We conducted a prospective, randomised, open, controlled study in children from 1 to 18 years of age who had undergone intramuscular ketamine sedation in the ED. The patients were randomised into two groups: a ketamine-only group and a ketamine/ondansetron group. The patients in the first group received ketamine alone, while those in the second group received ketamine with oral ondansetron. The incidence of KAV was estimated in the ED and after discharge, and the time to resumption of a normal diet was measured after sedation.
A total of 237 patients were analysed.
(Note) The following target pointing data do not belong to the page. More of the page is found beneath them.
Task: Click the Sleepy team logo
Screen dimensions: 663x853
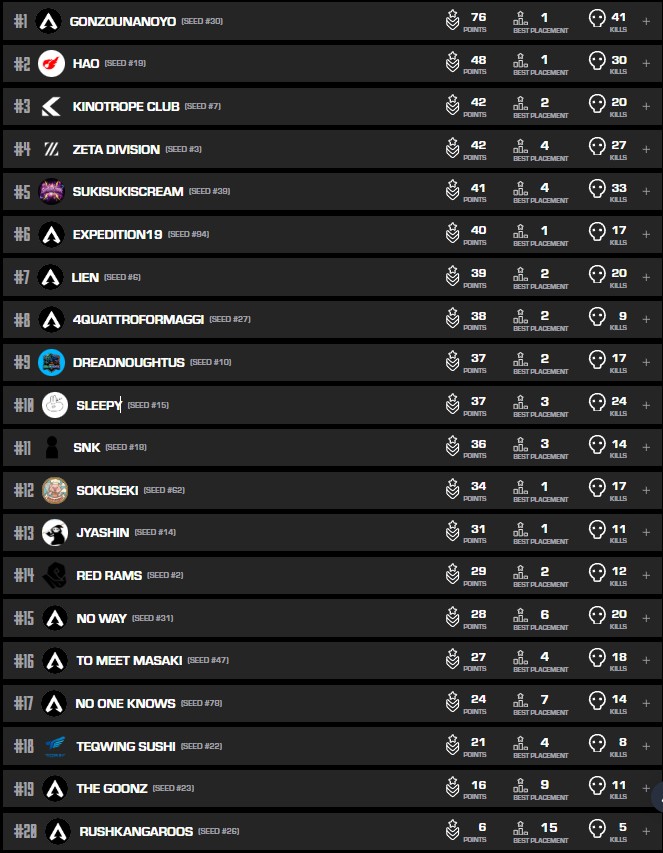Action: (x=55, y=405)
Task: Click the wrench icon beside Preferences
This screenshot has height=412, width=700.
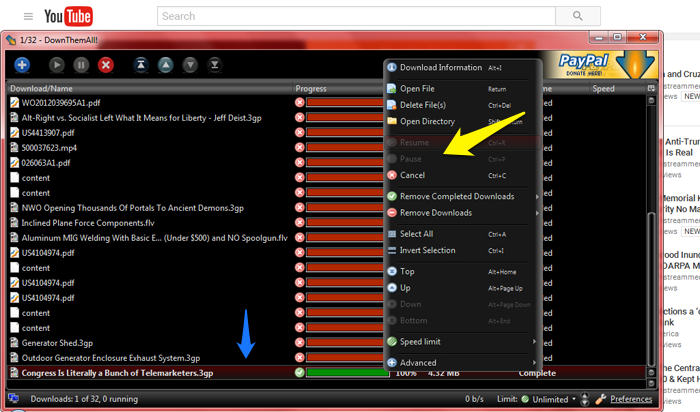Action: click(599, 399)
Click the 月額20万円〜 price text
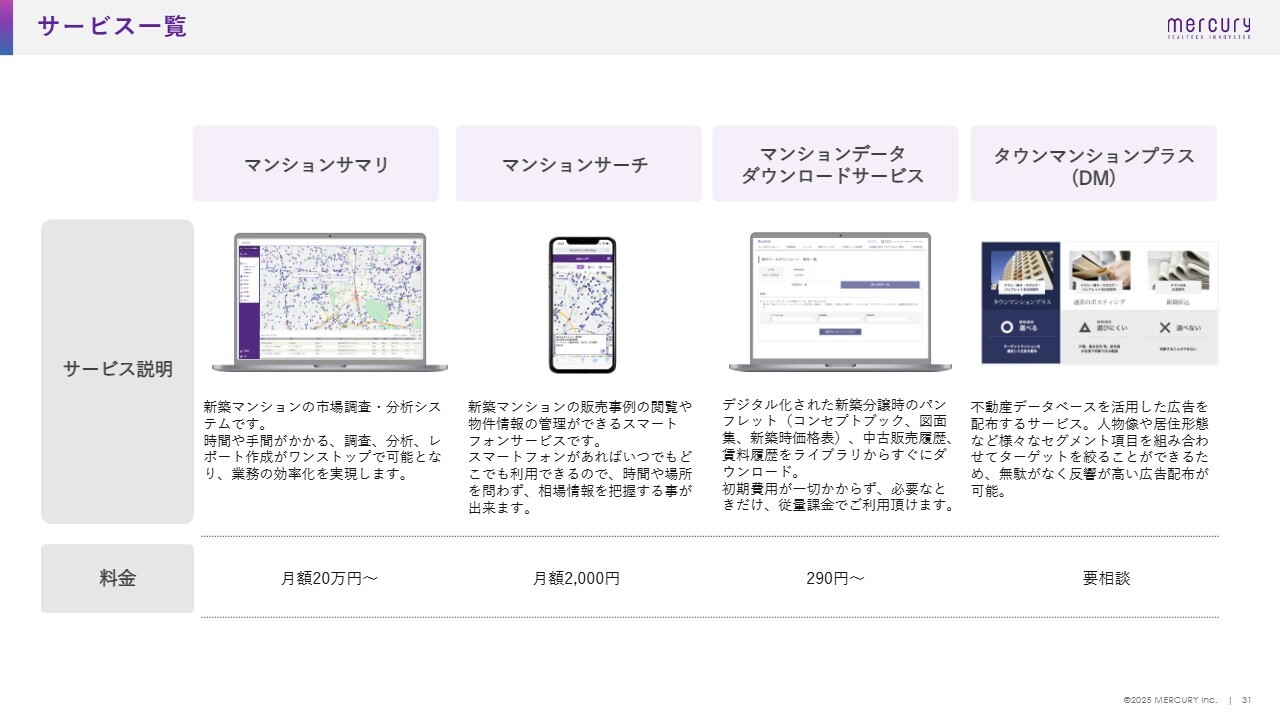 [x=329, y=578]
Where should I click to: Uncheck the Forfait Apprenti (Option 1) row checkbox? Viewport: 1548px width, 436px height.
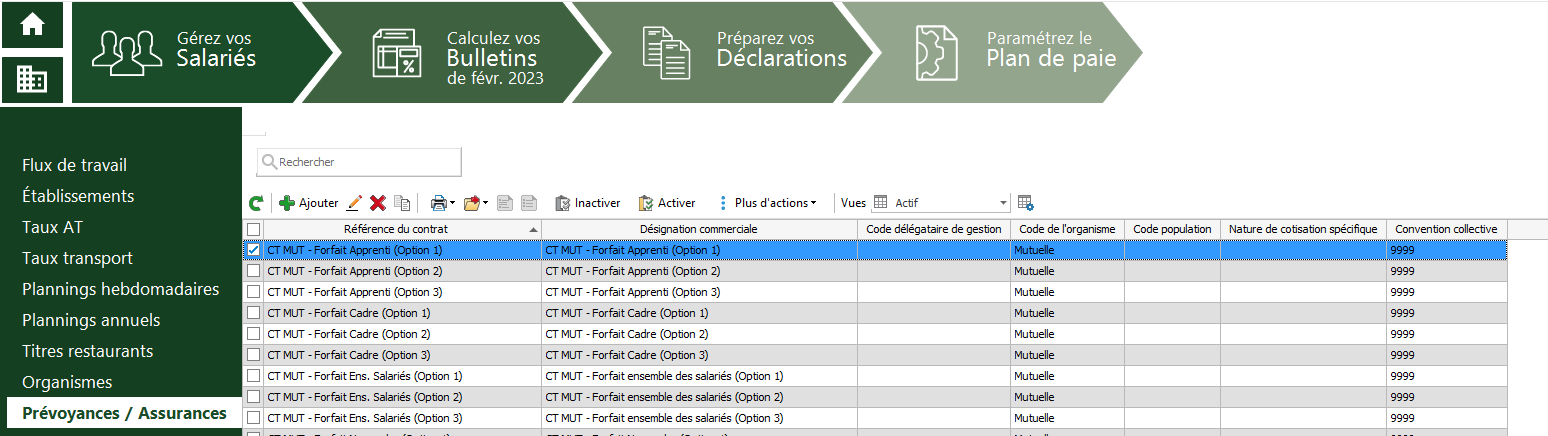click(x=254, y=250)
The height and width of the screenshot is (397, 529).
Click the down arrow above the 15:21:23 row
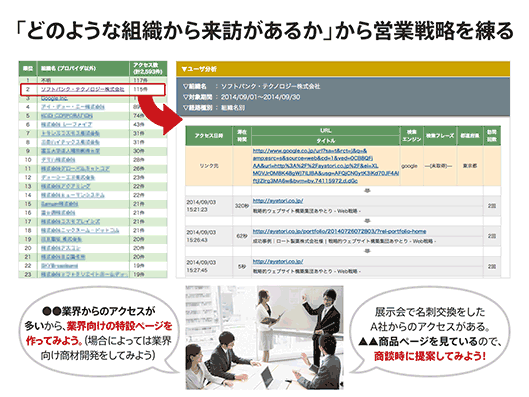pos(367,191)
The incidence of KAV was 29.7% in the ketamine-only group and 25.2% in the ketamine/ondansetron group (P = 0.47). After administration of ketamine, the mean time to resumption of a normal diet was 8 h 54 min in the ketamine-only group and 8 h 39 min in the ketamine/ondansetron group (P = 0.67).
A relatively high rate of KAV (29.7%) was observed, and the time to resumption of a normal diet after ketamine sedation was rather long. It turned out that, however, the adjunctive administration of ondansetron did not effectively reduce the incidence of KAV.